Bau des Gotthardtunnels und des Bahnhofs Locarno
-
Bild 1 von 8. Am 13. September 1872 beginnt der Bau des Gotthardtunnels. Arbeiter posieren vor dem Richtstollen-Eingang in Airolo. Bildquelle: Adam Gabler, Johann .
-
Bild 2 von 8. Zu Höchstzeiten arbeiten in Göschenen 1645 Arbeiter, in Airolo 1302. Die vorwiegend italienischen Männer werden finanziell ausgebeutet. Ein Mineur verdient pro Tag etwa 3.90 Franken. Zwei Drittel davon werden für Essen und Unterkunft abgezogen. Zudem zahlen sie monatlich für Kleidung und die Aufenthaltsgenehmigung in der Schweiz. Bildquelle: «Unser Gotthard» / Lüönd, Karl; Iten, Karl.
-
Bild 3 von 8. Während der Bauarbeiten des Gotthardtunnels sterben 199 Arbeiter. Das sind 13,3 Opfer pro Kilometer Tunnel. Je ein Drittel der Verunglückten werden von Wagen oder Lokomotiven zerquetscht, von Felsen erschlagen oder durch Dynamit zerfetzt. Bildquelle: Bärtschi, Hans-Peter.
-
Bild 4 von 8. Nach sieben Jahren und fünf Monaten erfolgt am 29. Februar 1880 der Durchstich. Die Abweichungen betragen seitlich nur 33 Zentimeter und 5 Zentimeter in der Höhe – für die damalige Technik eine Meisterleistung. 1882 wird der rund 15 Kilometer lange Tunnel feierlich eingeweiht. Bildquelle: ANNO Zeitung.
-
Bild 5 von 8. Das Grand Hotel Albergo Palace in Locarno wird von 1874 bis 1876 gebaut. (1929). Bildquelle: Mittelholzer, Walter.
-
Bild 6 von 8. Über die Jahre gingen zahlreiche Prominente aus aller Welt hier ein und aus. (1946). Bildquelle: ETH-Bibliothek Zürich, Bildarchiv/Stiftung Luftbild Schweiz / Friedli, Werner.
-
Bild 7 von 8. Der Bahnhof in Locarno wird am 20. Dezember 1874 eröffnet. Züge aus der Deutschschweiz erreichen durch den Gotthardtunnel die Grenzstadt. Im Vordergrund des Bildes steht das Grand Hotel. Bildquelle: ETH-Bibliothek Zürich, Bildarchiv/Stiftung Luftbild Schweiz / Friedli, Werner.
-
Bild 8 von 8. Der einstige Prunkbau steht heute leer - und ist beliebt bei Grusel-Fans, die sich in das verlassene Hotel wagen. Bildquelle: Martial Trezzini.
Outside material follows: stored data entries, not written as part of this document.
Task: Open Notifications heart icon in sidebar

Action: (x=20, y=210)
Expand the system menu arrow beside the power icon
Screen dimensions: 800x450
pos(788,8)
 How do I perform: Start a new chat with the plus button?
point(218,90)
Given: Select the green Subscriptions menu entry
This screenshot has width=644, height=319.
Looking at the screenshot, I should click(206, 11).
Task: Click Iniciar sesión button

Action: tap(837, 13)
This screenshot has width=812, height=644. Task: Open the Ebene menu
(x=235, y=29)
Mit der Eisenbahnverbindung werden Locarno und das Tessin zum begehrten Reiseziel. Gerade in den Wintermonaten reisen viele Deutschschweizer in den Südkanton. Das nach den Plänen des Architekten Francesco Galli erbaute Hotel galt damals als Inbegriff des touristischen Aufstiegs.
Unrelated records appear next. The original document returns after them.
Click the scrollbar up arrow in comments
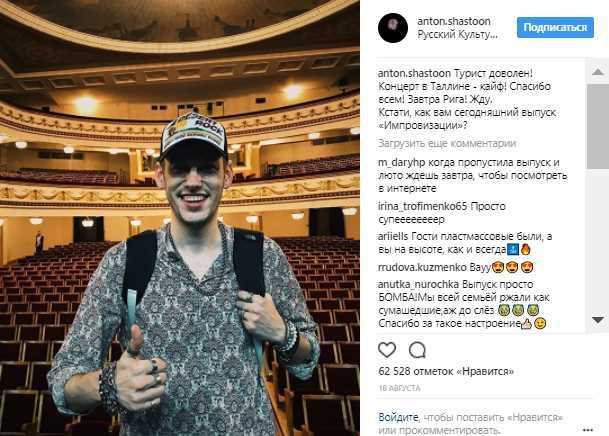 (x=598, y=71)
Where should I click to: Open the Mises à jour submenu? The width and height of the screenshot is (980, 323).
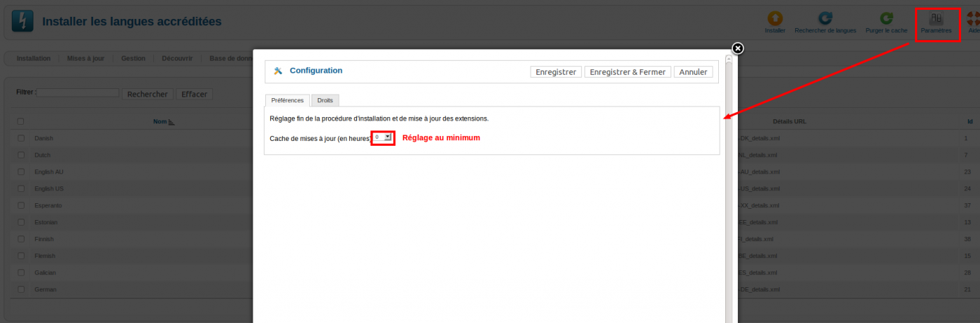85,58
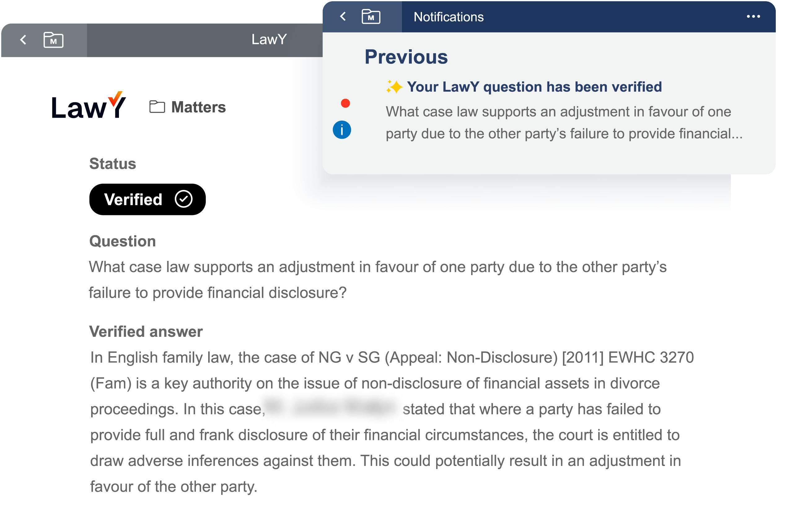Open the M folder icon in LawY header

(53, 40)
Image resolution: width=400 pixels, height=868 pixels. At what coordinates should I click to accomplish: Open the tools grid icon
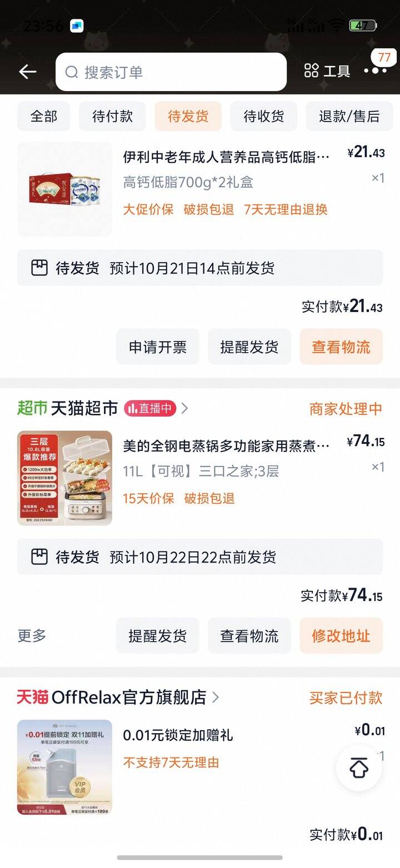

Friedenskonferenz und Glamour
1925 findet im Grand Hotel eine internationale Friedenskonferenz statt. Vertreter der Sieger- und Verlierermächte des Ersten Weltkrieges logieren im Grand Hotel und unterzeichnen im Gerichtssaal der Stadt die Verträge von Locarno. Das damals luxuriöse Ambiente und der grosszügige Park vor dem Grand Hotel werden Treffpunkt der Filmschaffenden, als 1946 hier das internationale Filmfestival von Locarno gegründet wird.
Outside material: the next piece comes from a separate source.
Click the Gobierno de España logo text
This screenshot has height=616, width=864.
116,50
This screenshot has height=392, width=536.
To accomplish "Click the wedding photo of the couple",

Blick zurück aufs Film Festival Locarno
-
Bild 1 von 5. Ein Festivalmitarbeiter schlägt auf der Piazza Grande in Locarno das Programm an. Die grosse Leinwand ist bereits errichtet. Das 27. Filmfestival Locarno steht bevor. (1974). Bildquelle: Keystone.
-
Bild 2 von 5. Zuschauer des Filmfestivals Locarno auf der Piazza Grande. Die Nicht-VIP-Plätze sind bereits von Festivalbesuchern besetzt. (1989). Bildquelle: Keystone.
-
Bild 3 von 5. Das Locarno Film Festival lockt Stars aus der ganzen Welt ins Tessin. So zum Beispiel die französische Schauspielerin Emmanuelle Riva am 18. Internationalen Filmfestival in Locarno. (1965). Bildquelle: Keystone.
-
Bild 4 von 5. Die Bundesräte Adolf Ogi und Flavio Cotti mit dem Verkehrsverein-Direktor des Kantons Tessin Marco Solari während des 41. Film Festivals von Locarno. (1988). Bildquelle: Keystone.
-
Bild 5 von 5. Die Schauspielerin und Sängerin Ingrid Caven spielte die Hauptrolle in dem Film «Hors Saison» des Schweizer Regisseurs Daniel Schmid. (1992). Bildquelle: Keystone.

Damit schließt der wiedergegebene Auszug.